-- Selected text start --

What is cornerstone content?

The Spice Girls would not have had this success without their high kicking, girl-power brand. Their look, power stance, speeches, and songs are all entwined in this brand and their niche. If we take a look at their successful hits – Wannabe (zig a zig ah), Mama, 2 Become 1, etc we can see that they define the band and the brand.

These number 1 chart songs are the Spice Girls’ cornerstone content. They are instantly recognisable. Your site should have around 3-5 cornerstone articles which are based on the main themes of your website, instantly recognisable as your brand. Think of cornerstone content as an umbrella post or a hub article which links out to lots of other articles on your site.

Finding your own cornerstone content

Try using a copy of our cornerstone content spreadsheet (which you can access here) map your cornerstone articles to the related articles on your site. This sheet will help you keep track of what you need to link to.

Task 1

Take a blank piece of paper and write the name of your website in the middle of a mind map/spider diagram. Now open your spreadsheet of articles (if you don’t have one I recommend creating this now, super useful for when you start to seriously kick your SEO game up a notch and also for when you start to introduce affiliates to your website). Next, study your articles and answer these questions:

  1. What are the main themes?
  2. At a party, a new friend asks what your site is about – what are the main 3-5 topics you cover?
  3. What do you want users to take away from your website?

Basically, which posts most define your brand?

Case study example

  • Website: Savored Journeys (Laura’s main travel site)
  • Main themes: Food, drink and travel
  • Cornerstone content: How to plan a food trip / Best foodie destinations around the world (etc)
  • Why? These posts are extremely informative, accurate and up-to-date. The site also has some authority on these posts which helps her with keyword competition

Task 2

On the paper, draw an arrow from your website title and identify the first topic (like Laura’s topic of food). Do the same for all of your main topics. For each topic, identify which articles have already written, what you need to do to improve them, and which articles you still need to create.

Now, identify which keywords you are attempting to rank for in each cornerstone article. If you have not begun your search engine optimisation (SEO) strategy yet, feel free to skip this section, but we highly recommend that you don’t put off SEO any longer. Your competitors are already seeing success.

Don’t get left behind.

Don’t believe us? Check out this thread in our Make Traffic Happen Facebook support group (it’s free to join!)

In Laura’s example of Best Foodie Destinations Around the World, she has created a large, broad article on those destinations. Within this post she links to other articles that she has on her website already which are related to this cornerstone article. Examples of articles she links to are

  • Thai Cooking Classes
  • Peruvian Food
  • Copenhagen Food Tour
  • Borough Market in London
  • And many many more (you can read the cornerstone article here)

Cornerstone content – internal links

What are internal links?

Internal linking is when you highlight anchor text and add a ‘do follow‘ link (URL) to that text. It has to be ‘do follow’ to allow the link juice to flow between the posts. The link already exists on your website, it is old content, which you have already published – this makes it an internal link.

Now that you’ve identified your cornerstone content, you need to make it work for you. You want internally link to articles that exist on your website already (like Laura did linking to the Thai Cooking Class) and also link back to that cornerstone article.

In Laura’s case, she would link to Thai Cooking Classes from Best Foodie Destinations then link back from Best Foodie Destinations to Thai Cooking Classes.

-- Selected text end --
-- Data excerpts start --

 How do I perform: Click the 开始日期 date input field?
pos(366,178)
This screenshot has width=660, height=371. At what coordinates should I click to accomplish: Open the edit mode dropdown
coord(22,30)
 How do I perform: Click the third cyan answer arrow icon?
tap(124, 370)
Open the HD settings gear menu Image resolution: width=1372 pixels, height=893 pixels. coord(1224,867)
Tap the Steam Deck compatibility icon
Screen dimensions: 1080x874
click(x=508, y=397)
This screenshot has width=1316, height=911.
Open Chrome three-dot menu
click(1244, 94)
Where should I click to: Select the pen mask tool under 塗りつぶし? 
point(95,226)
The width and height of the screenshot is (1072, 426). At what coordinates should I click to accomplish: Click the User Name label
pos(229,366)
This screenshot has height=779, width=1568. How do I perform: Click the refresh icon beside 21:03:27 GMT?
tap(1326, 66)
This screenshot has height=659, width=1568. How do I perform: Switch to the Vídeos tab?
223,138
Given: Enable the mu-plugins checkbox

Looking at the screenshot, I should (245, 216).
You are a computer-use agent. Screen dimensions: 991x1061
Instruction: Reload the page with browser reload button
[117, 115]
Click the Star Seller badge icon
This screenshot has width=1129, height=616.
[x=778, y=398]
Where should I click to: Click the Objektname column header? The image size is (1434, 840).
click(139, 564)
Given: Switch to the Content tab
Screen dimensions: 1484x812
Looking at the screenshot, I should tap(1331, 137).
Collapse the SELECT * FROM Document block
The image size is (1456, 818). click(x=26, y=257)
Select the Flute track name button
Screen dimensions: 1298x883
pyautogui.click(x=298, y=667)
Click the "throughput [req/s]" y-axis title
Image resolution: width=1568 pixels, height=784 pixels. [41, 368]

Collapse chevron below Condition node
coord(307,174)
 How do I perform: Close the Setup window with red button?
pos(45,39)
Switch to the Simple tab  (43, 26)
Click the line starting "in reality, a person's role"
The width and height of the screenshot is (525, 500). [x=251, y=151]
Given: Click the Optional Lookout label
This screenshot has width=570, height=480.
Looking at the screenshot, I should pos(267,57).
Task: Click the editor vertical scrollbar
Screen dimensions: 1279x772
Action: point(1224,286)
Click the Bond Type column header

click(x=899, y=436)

-- Data excerpts end --

[What you will do]
1/ According to the cornerstone content article, about how many cornerstone articles should a site have?
2/ Copy word for word the passage of the cornerstone content article starting at "Cornerstone content –" and ending at "Thai Cooking Classes.".
The data has no connection to the cornerstone content article.

[Task solutions]
1/ Around 3-5.

2/
Cornerstone content – internal links

What are internal links?

Internal linking is when you highlight anchor text and add a ‘do follow‘ link (URL) to that text. It has to be ‘do follow’ to allow the link juice to flow between the posts. The link already exists on your website, it is old content, which you have already published – this makes it an internal link.

Now that you’ve identified your cornerstone content, you need to make it work for you. You want internally link to articles that exist on your website already (like Laura did linking to the Thai Cooking Class) and also link back to that cornerstone article.

In Laura’s case, she would link to Thai Cooking Classes from Best Foodie Destinations then link back from Best Foodie Destinations to Thai Cooking Classes.